Sorry, that chart will probably not work.


----------



## KennMacMoragh (Sep 16, 2008)

I kind of lost the picture in my head when you said "can i make a "skirt" on the bottom coarse to eliminate the stone sill... sure, no problem. we riped some 2x4 on a 15 degree angle and screwed it in and added suport where the top will hit."


----------



## Jim Allen (Dec 8, 2008)

I would approach this like I do crown molding on my compound miter saw. I am sure there is a mathematical equation to this but even that would only work if you know for sure that the corner is square and the siding line is running absolutely level. So for me I take two scrap pieces maybe 3 feet long or so cut the opposing angles, ( I would probably start at 30 angle and 15 bevel) be sure to mark both pieces so you don't forget if your saw gets changed while your away.
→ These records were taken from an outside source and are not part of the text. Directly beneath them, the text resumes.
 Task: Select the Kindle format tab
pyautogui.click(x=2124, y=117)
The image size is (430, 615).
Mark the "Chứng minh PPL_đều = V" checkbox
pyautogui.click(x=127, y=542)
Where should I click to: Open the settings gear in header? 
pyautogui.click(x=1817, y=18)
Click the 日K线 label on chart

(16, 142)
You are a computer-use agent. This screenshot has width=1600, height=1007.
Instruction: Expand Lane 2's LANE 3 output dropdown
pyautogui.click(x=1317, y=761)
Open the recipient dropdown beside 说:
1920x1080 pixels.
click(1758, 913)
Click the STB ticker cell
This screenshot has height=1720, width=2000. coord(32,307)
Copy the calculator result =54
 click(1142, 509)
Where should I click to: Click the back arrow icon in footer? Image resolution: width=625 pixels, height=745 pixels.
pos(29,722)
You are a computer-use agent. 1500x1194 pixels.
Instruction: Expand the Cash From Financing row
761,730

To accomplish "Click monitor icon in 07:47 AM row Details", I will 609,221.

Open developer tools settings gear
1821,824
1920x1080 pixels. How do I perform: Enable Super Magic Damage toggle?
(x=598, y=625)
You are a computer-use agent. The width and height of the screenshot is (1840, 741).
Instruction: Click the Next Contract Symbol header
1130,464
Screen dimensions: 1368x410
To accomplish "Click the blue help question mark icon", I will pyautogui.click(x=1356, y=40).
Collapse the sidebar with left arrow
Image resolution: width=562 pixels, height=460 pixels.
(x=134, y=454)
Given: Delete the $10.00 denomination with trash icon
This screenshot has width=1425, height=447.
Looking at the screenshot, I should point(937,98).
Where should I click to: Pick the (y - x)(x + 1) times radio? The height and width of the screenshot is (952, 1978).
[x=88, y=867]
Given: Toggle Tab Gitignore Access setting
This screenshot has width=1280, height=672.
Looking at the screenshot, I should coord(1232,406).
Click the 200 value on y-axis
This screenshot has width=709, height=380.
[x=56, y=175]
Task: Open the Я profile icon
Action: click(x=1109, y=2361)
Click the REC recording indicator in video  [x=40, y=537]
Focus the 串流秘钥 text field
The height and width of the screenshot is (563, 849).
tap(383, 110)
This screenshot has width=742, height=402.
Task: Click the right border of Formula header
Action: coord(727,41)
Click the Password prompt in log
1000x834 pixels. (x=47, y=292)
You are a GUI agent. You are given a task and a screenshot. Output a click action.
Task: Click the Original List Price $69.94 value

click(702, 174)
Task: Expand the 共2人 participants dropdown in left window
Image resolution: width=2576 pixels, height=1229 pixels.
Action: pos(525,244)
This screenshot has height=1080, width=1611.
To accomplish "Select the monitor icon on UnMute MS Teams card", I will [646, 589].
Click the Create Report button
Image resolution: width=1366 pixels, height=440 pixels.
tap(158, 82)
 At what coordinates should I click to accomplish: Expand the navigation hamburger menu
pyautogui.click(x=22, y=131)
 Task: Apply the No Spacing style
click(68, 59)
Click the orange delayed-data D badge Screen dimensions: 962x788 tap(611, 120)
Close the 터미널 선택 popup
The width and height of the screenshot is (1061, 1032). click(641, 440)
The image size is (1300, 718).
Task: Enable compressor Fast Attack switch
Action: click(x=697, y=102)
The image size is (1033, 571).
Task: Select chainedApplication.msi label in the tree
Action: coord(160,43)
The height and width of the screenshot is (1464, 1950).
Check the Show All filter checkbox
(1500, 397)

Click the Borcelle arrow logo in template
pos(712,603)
Check it and adjust accordingly each time marking your practice pieces until you get the right fit.


----------



## orson (Nov 23, 2007)

Consider buying one of these:

http://bosch.cpotools.com/other_tools_and_equipment/digital_protractors/daf220k.html

Set the angle of the joint, set the spring angle, and voila! gives you the bevel and mitre.


----------



## Jim Allen (Dec 8, 2008)

I was thinking this morning how we could make this even more challenging, we could always throw the corners out of plum in both directions and lets add and arch to the top of the wall, now that takes on a different meaning to the word challenge. I think it would be fun though.:no:


----------



## world llc (Dec 9, 2008)

Jim Allen said:


> I was thinking this morning how we could make this even more challenging, we could always throw the corners out of plum in both directions and lets add and arch to the top of the wall, now that takes on a different meaning to the word challenge. I think it would be fun though.:no:


why don't we just make a 3 dimensional 16 point star out of crown molding... just to keep it interesting:jester:


----------



## reveivl (May 29, 2005)

world llc said:


> why don't we just make a 3 dimensional 16 point star out of crown molding... just to keep it interesting:jester:


That's for rookies, make it a 17 point star.:jester:


----------



## DrewD (Jun 10, 2007)

Just don't mention false corners to the HO. They can be a nightmare to make.


----------



## skymaster (Oct 23, 2006)

Jim Allen: MY plane is bigger and better than yours ROFLMAO


----------



## Jim Allen (Dec 8, 2008)

*Plane*

Yes it is!, how about this one--->












or this one---->






:thumbup:


----------